Siliceous cement is generally developed in reservoirs of the Lucaogou Formation, mainly in the form of quartz overgrowths (Figure 9g). Feldspar grains produce a large amount of SiO2 during the dissolution process, thus providing an adequate source of material for quartz overgrowths; therefore, this process is often accompanied by the dissolution of feldspar grains. Because of the low solubility of SiO2 in the closed system composed of sand and mudstone, there is basically no external ion source in the siliceous cement of the Lucaogou Formation. Therefore, the endogenous source becomes the only material source of siliceous cement, mainly through the transformation of clay minerals and the dissolution of feldspar grains. The higher the quartz content in the mineral composition, the more obvious the phenomenon of siliceous cementation is, and the more common the phenomenon of quartz overgrowths becomes [52,53]. Compared with the relatively high GR values of the tightly compacted facies, the GR values of the quartz-cemented facies were lower (average 88.3 API), DEN values were medium and high (average 2.4 g/cm3); and AC values were lower (average 74.6 μs/ft) (Table 2, Figure 8 and Figure 10).

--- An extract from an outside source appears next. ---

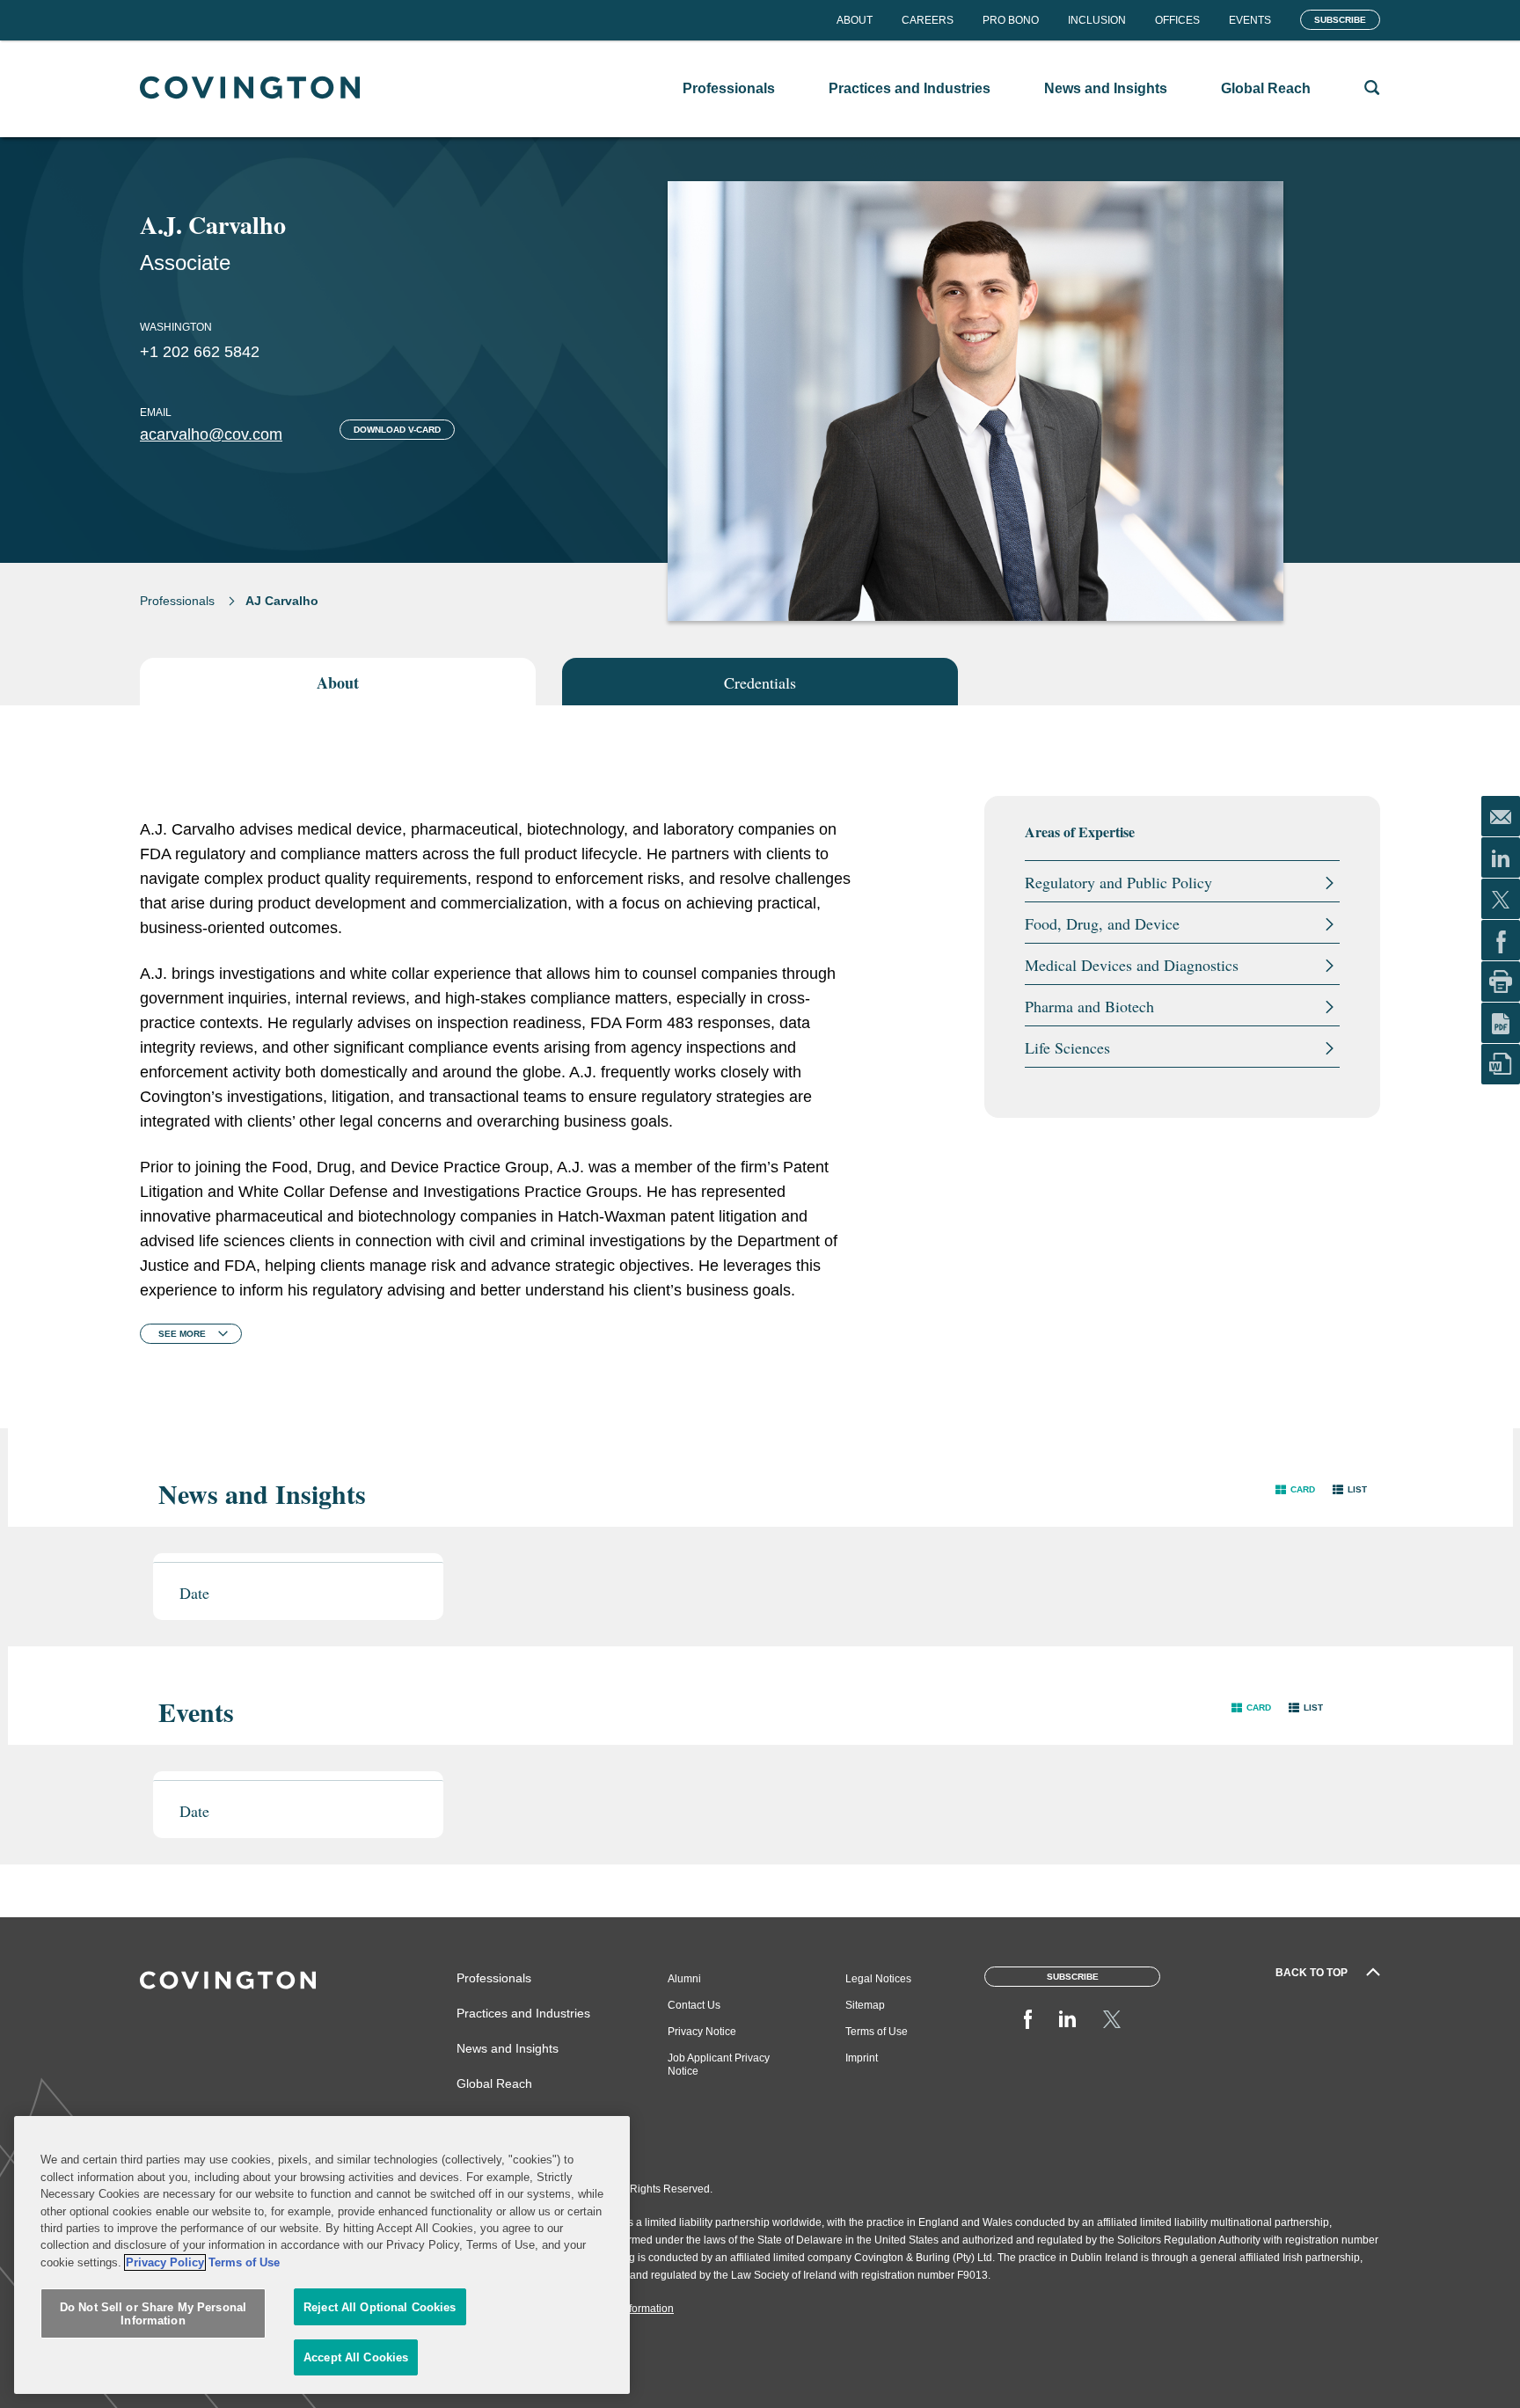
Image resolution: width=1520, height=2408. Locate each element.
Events (1250, 20)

5.1.5. Clay Mineral-Filling Facies

Clay mineral cements mainly include honeycomb I/S cement, filamentary illite, flaky cement, fluffy ball authigenic chlorite, and other minerals (Figure 9h,i). The Lucaogou Formation mainly developed with two-stage clay mineral cementation, where the primary pores and the flaky chlorite in the dissolution pores reduced the connectivity of the pore roar, and the presence of the I/S mixed-layer filled the pores [52,54,55]. Compared with the tightly compacted facies, the clay mineral-filling facies had lower mineral content and, therefore, moderate GR values (average 85.4 API). The presence of clay minerals made DEN values relatively low (average 2.36 g/cm3), AC values were high (average 84.6 μs/ft), and there were high CNL values (average 32%) (Table 2, Figure 8 and Figure 10).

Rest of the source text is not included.